After a two day outage, Zimbabwe's leading and most dominant (by market share) mobile money provider, EcoCash, is back up and running after bringing most of the Southern Afrikan country's economy to almost a standstill. On 3 July 2018, many EcoCash Zimbabwe customers took to social media to express frustration as they were unable to transact or send money via the mobile money service across Zimbabwe.

In the fourth quarter of 2017, EcoCash is reported to have passed the milestone of processing $23 billion worth of mobile money transactions since its CCYY launch and also has over 90% market share as far as Zimbabwe's mobile money sector is concerned.

![EcoCash Zimbabwe](/content/images/2018/07/direct.jpeg)
5 July 2018: Announcement by EcoCash that the mobile is now up and running.

"Dear Valued Customer, We apologise for service disruptions you may be experiencing in trying to transact on EcoCash. Our technical team is working to resolve the technical challenge and we will inform you as soon as normal service is restored. We regret any inconvenience caused."

Given EcoCash's dominance and the shortage of physical cash in Zimbabwe, the two day outage meant that simple day to day transactions such as pouring fuel or buying food were almost impossible to perform. With this outage, which EcoCash also blamed on "system maintenance" problems, the focus has fallen on how not only dominant EcoCash is in Zimbabwe but the importance of mobile money.

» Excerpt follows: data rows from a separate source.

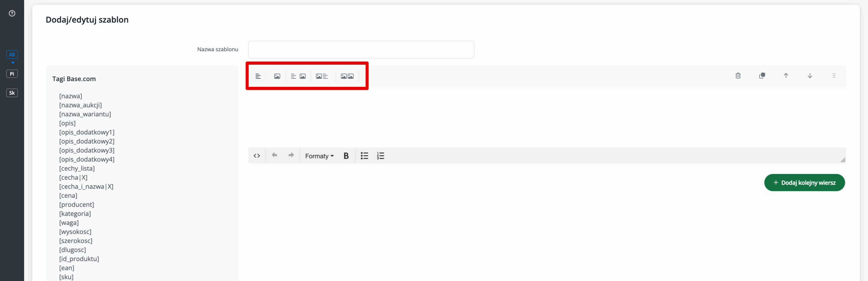The width and height of the screenshot is (868, 281).
Task: Switch to the Sk sidebar item
Action: pyautogui.click(x=12, y=93)
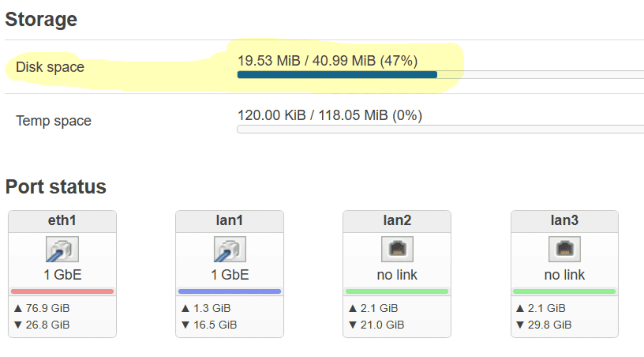The width and height of the screenshot is (644, 357).
Task: Click the lan2 unplugged port icon
Action: click(x=397, y=250)
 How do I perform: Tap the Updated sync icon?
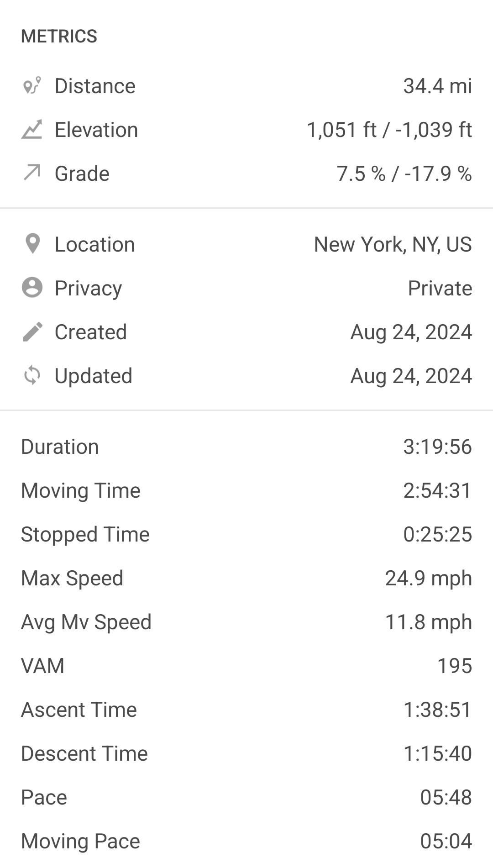(32, 376)
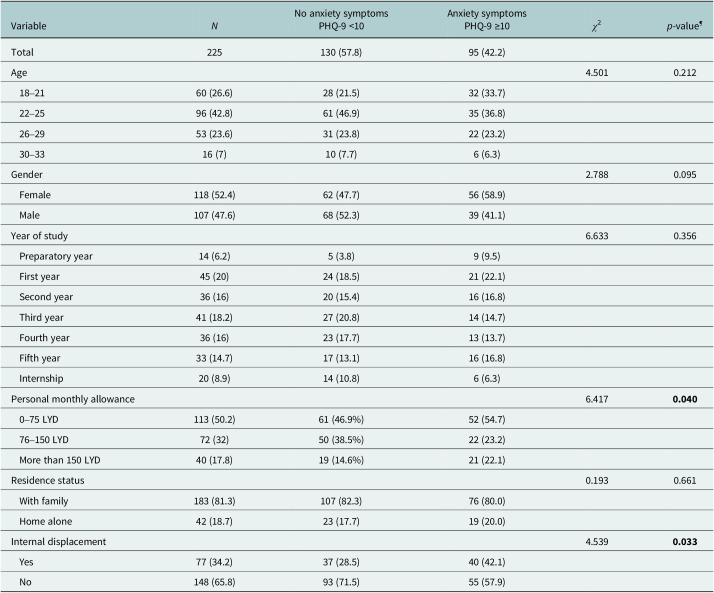The image size is (714, 593).
Task: Click the Anxiety symptoms PHQ-9 ≥10 header
Action: click(x=487, y=20)
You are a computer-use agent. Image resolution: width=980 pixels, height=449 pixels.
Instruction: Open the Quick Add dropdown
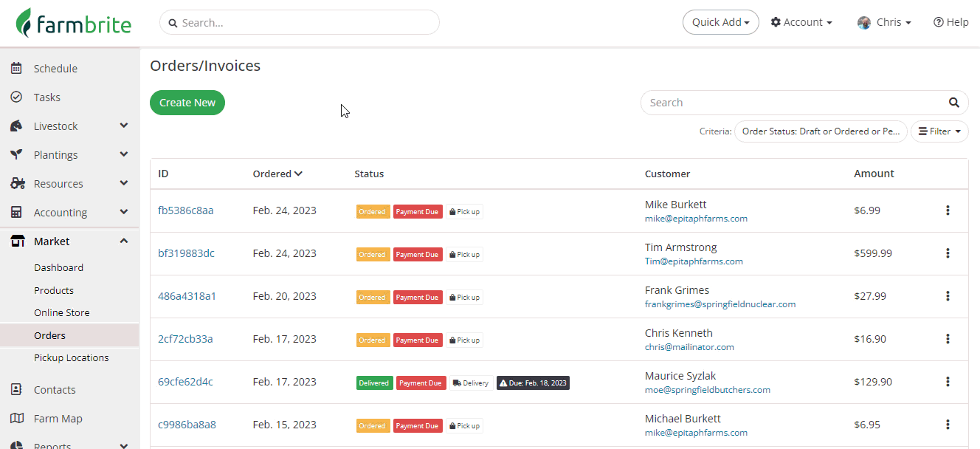click(x=720, y=22)
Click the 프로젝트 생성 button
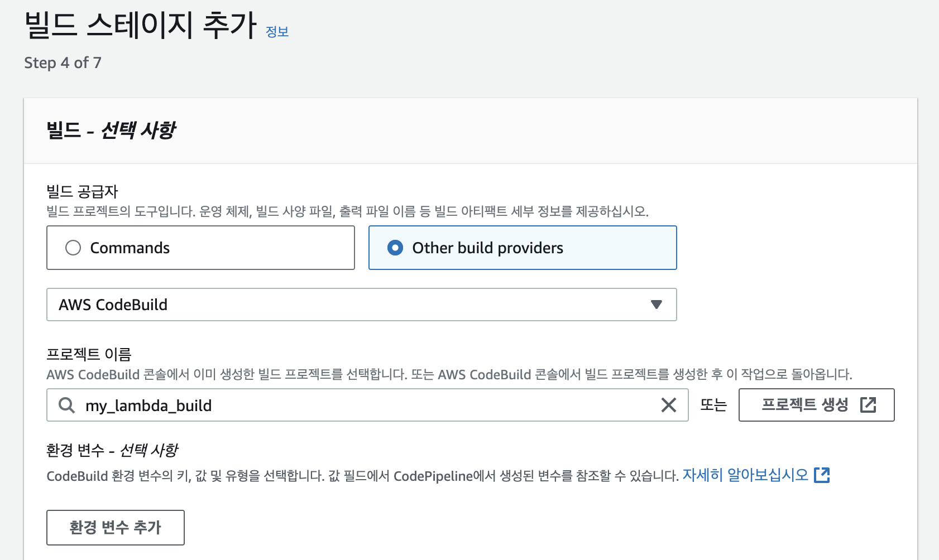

Punted as a solution for financial inclusion, mobile money solutions like EcoCash and M-Pesa in Kenya, capitalize on the formal banking sector's inability or unwillingness to provide services for the poor in Afrika. As a result, they have managed to find themselves millions of customers among the unbanked in Afrika given also how easily accessible they are.

They, however, have not been operating without criticism. Many analysts and some regulators have highlighted how mobile money services seem to be charging high per transaction fees than traditional banks.